Jenny Gilruth told him: “I am looking urgently at a range of options to provide further support to the bus industry. However, I must remind Mr Simpson of the level of support that we provide to the industry in Scotland, which is significantly greater than the support in other parts of the United Kingdom.

“For example, we budgeted £93.5 million from April this year to support the bus network as we recover from the pandemic. Up to £20.5 million of net additional funding is already being provided to extend recovery funding to October, which is in addition to around £210 million that was provided during the pandemic. We have also provided additionality, with the £25 million of funding in relation to bus priority measures, which delivers funding to 28 local authorities in Scotland.”

Like most MSPs, Ms Gilruth, above right,  does not appear to realise that the electorate have no idea what these astronomical figures actually mean.

She told MSPs that Mr Simpson did not identify some of the labour shortage issues that the sector is currently facing in relation to Brexit, nor did he identify any of the fuel cost charges that are really hampering some operators, whom she would be meeting later in the day.

Labour MSP Neil Bibby (West Scotland) (Lab) suggested: “To get more people on to public transport, we need to make it more affordable. Does the Scottish Government support fare capping and price regulation in the bus market, and will it make fare caps a condition of any future support for the bus industry?”

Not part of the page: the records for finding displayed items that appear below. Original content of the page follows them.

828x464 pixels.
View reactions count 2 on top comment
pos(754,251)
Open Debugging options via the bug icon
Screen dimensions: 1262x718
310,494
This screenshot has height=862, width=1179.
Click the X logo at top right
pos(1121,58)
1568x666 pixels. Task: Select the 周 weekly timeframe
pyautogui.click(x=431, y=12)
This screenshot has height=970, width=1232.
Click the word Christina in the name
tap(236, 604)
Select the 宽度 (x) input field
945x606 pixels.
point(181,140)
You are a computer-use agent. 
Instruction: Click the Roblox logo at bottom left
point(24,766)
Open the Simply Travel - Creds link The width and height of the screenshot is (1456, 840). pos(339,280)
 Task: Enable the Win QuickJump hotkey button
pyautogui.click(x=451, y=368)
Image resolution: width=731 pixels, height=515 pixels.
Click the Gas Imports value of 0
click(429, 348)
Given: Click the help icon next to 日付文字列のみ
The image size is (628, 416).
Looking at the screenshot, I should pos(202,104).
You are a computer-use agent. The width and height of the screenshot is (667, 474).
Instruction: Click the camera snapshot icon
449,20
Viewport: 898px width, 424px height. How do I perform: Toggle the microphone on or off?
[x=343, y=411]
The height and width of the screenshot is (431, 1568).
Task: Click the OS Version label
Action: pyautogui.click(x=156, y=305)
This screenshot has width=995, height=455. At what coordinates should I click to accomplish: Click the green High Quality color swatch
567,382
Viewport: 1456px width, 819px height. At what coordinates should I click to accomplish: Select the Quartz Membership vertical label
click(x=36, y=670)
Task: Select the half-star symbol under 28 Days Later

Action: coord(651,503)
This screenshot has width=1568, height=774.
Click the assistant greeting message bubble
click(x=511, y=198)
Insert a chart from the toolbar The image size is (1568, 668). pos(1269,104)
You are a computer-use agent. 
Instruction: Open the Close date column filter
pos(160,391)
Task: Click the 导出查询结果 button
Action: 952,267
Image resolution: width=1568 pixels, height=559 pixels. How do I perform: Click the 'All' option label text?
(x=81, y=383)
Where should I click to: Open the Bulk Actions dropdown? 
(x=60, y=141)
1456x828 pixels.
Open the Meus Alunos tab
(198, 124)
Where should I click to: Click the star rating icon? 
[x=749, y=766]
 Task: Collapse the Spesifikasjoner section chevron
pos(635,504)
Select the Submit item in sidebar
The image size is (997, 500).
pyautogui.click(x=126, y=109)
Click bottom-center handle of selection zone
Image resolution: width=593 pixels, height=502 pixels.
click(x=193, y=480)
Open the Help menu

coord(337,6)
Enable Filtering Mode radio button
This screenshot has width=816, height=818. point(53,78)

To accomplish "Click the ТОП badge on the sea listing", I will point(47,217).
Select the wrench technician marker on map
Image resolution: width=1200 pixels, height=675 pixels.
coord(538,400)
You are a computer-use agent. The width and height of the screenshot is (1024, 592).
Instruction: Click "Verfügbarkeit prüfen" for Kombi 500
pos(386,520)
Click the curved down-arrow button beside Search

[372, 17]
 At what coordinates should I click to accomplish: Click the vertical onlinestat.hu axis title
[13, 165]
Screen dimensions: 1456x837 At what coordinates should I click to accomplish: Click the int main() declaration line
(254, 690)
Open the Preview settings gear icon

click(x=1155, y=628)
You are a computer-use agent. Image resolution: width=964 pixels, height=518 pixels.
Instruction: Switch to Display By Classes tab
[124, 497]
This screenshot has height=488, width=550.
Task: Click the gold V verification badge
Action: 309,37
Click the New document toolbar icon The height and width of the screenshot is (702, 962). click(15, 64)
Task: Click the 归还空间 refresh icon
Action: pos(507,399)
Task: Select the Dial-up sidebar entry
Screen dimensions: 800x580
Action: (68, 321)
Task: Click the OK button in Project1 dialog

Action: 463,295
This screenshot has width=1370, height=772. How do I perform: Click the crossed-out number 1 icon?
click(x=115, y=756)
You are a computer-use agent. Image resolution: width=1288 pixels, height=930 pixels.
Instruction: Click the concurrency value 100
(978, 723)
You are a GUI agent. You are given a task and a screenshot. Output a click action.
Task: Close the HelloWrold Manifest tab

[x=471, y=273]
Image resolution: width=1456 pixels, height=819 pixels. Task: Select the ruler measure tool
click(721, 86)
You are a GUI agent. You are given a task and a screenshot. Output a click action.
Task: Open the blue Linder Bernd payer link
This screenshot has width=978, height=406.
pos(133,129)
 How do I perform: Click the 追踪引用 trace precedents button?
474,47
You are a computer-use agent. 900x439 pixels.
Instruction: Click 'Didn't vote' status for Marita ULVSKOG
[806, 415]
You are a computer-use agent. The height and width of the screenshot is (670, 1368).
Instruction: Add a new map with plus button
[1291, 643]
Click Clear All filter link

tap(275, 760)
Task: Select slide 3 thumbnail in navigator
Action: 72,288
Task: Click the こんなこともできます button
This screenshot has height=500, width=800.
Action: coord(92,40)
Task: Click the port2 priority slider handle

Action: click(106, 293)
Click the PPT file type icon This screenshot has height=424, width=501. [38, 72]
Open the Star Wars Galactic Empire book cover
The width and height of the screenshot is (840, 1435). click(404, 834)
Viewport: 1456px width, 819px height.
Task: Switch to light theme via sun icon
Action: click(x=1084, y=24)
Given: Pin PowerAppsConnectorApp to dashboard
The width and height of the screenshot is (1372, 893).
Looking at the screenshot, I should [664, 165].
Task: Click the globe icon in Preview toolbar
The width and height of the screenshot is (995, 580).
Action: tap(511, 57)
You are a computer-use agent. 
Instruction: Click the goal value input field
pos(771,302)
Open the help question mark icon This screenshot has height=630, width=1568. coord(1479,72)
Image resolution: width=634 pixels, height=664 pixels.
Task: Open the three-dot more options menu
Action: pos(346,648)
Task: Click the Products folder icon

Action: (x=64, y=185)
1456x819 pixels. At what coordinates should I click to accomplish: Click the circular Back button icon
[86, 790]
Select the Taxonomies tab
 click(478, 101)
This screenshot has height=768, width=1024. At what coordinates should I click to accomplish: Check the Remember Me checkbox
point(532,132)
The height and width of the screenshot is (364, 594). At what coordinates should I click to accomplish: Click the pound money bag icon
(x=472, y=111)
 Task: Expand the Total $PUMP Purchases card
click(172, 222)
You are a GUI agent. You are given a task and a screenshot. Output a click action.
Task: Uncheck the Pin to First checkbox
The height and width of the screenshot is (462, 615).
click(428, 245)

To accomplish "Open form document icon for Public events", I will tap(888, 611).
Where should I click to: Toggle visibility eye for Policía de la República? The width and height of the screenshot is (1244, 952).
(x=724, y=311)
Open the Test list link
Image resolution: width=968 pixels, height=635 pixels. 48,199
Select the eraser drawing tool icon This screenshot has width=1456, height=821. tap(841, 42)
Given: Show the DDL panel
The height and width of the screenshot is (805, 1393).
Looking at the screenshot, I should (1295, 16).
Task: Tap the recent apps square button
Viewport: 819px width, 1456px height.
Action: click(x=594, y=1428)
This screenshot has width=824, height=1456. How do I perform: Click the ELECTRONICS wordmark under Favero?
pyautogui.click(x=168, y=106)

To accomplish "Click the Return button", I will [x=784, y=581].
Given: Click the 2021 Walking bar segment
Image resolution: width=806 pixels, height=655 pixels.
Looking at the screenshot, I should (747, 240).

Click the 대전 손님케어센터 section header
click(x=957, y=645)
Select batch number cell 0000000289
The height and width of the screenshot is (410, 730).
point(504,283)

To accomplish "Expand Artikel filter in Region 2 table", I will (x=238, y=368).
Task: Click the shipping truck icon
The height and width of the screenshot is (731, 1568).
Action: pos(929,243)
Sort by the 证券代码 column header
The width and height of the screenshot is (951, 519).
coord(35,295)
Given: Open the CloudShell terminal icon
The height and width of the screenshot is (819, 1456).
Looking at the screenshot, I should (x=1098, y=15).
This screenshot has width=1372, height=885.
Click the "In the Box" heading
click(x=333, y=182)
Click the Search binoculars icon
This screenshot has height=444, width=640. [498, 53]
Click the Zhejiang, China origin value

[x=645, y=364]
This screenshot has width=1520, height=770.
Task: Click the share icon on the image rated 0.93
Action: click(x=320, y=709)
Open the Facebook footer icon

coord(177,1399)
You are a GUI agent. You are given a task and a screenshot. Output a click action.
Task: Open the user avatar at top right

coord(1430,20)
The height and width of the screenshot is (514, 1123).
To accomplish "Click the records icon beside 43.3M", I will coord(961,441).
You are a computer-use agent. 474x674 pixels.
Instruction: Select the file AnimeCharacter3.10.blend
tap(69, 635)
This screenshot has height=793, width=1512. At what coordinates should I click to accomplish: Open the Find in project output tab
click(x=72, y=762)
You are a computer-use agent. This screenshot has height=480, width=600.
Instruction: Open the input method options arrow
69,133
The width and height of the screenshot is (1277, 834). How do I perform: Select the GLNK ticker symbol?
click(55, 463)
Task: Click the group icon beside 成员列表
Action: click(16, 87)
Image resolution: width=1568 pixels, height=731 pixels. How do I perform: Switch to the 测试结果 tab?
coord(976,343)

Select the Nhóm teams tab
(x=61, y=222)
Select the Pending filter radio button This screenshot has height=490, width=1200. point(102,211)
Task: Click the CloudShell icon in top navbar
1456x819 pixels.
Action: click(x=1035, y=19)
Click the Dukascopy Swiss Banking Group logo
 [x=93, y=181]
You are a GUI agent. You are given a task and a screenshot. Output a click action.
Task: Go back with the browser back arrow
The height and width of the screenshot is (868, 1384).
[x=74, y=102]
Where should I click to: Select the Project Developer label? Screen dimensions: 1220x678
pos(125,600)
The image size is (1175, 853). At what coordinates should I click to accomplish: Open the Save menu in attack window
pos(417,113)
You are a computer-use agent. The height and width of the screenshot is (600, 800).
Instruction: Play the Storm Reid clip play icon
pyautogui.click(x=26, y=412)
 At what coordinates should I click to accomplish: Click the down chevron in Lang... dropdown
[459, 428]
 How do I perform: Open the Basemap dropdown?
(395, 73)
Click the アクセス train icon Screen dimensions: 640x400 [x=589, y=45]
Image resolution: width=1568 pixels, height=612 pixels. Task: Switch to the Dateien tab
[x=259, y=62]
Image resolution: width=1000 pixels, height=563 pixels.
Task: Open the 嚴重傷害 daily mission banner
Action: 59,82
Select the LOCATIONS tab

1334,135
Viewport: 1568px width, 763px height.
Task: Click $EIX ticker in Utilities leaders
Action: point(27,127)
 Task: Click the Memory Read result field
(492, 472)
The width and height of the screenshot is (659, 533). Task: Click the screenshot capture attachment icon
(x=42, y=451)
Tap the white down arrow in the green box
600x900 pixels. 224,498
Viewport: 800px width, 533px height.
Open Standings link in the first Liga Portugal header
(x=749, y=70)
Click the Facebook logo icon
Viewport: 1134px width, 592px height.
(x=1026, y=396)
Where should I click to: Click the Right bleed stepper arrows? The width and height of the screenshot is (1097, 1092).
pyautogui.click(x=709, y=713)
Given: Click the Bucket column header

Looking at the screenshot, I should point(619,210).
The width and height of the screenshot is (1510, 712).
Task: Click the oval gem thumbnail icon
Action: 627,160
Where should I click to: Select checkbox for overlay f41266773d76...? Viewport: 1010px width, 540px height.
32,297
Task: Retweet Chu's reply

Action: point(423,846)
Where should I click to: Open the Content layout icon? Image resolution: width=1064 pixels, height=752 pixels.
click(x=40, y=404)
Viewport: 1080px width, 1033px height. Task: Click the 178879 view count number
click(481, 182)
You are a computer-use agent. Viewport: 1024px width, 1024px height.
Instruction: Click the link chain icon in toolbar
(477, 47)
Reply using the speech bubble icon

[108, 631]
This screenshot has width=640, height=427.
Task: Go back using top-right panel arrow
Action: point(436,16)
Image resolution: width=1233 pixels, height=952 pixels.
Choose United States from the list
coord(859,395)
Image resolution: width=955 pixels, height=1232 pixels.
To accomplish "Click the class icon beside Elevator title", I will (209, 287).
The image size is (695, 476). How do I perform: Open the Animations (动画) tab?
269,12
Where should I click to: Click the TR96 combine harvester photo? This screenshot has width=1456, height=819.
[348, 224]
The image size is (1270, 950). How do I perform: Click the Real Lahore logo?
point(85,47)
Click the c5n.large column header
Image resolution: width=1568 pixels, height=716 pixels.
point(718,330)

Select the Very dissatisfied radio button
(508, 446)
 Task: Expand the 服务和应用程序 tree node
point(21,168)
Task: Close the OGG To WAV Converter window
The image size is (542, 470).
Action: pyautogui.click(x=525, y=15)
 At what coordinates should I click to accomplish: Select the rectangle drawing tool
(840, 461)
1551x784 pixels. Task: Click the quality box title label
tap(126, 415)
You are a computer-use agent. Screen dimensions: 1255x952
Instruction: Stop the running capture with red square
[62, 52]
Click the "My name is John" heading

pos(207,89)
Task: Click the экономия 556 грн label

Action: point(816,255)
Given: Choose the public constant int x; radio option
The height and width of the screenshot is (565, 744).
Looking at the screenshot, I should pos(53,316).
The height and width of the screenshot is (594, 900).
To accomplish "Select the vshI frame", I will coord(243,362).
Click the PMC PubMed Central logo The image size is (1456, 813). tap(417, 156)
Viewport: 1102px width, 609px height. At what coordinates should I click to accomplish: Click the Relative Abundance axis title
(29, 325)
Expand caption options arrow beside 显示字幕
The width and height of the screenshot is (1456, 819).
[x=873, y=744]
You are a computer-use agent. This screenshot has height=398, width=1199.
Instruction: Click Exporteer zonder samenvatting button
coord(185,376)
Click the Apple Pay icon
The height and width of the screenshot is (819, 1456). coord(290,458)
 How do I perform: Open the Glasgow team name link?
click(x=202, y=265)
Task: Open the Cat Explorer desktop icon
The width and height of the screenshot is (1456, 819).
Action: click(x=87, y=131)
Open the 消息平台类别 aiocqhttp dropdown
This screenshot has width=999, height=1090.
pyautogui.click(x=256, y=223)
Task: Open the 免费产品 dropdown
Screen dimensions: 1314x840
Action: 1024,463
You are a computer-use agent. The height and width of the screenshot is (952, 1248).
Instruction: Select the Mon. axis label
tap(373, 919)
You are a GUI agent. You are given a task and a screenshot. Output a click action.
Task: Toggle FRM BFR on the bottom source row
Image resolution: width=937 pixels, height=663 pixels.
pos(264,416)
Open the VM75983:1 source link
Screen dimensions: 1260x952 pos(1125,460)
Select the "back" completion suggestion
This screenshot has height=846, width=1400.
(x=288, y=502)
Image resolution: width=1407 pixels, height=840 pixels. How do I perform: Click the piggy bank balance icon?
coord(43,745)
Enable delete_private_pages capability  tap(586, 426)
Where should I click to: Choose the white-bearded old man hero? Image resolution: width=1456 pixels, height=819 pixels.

Surprisingly, Jenny Gilruth told him: “That is a fair question. There is the network support grant, and we are also capping fare rises in line with the latest monthly consumer price index figure, although we know that we need to do more. I recognise some of the challenges, which is why we are conducting a fair fares review to look at the affordability of public transport across the piece.

In many areas across the country, fares are already below £2. In Edinburgh, people can travel anywhere in the city for a flat fare of £1.80. I cannot give a direct answer to Mr Bibby’s question today, because we are looking at a range of options in relation to any additionality that the Scottish Government might be able to provide. However, I am more than happy to write to Mr Bibby with more detail on his specific point about fair capping.”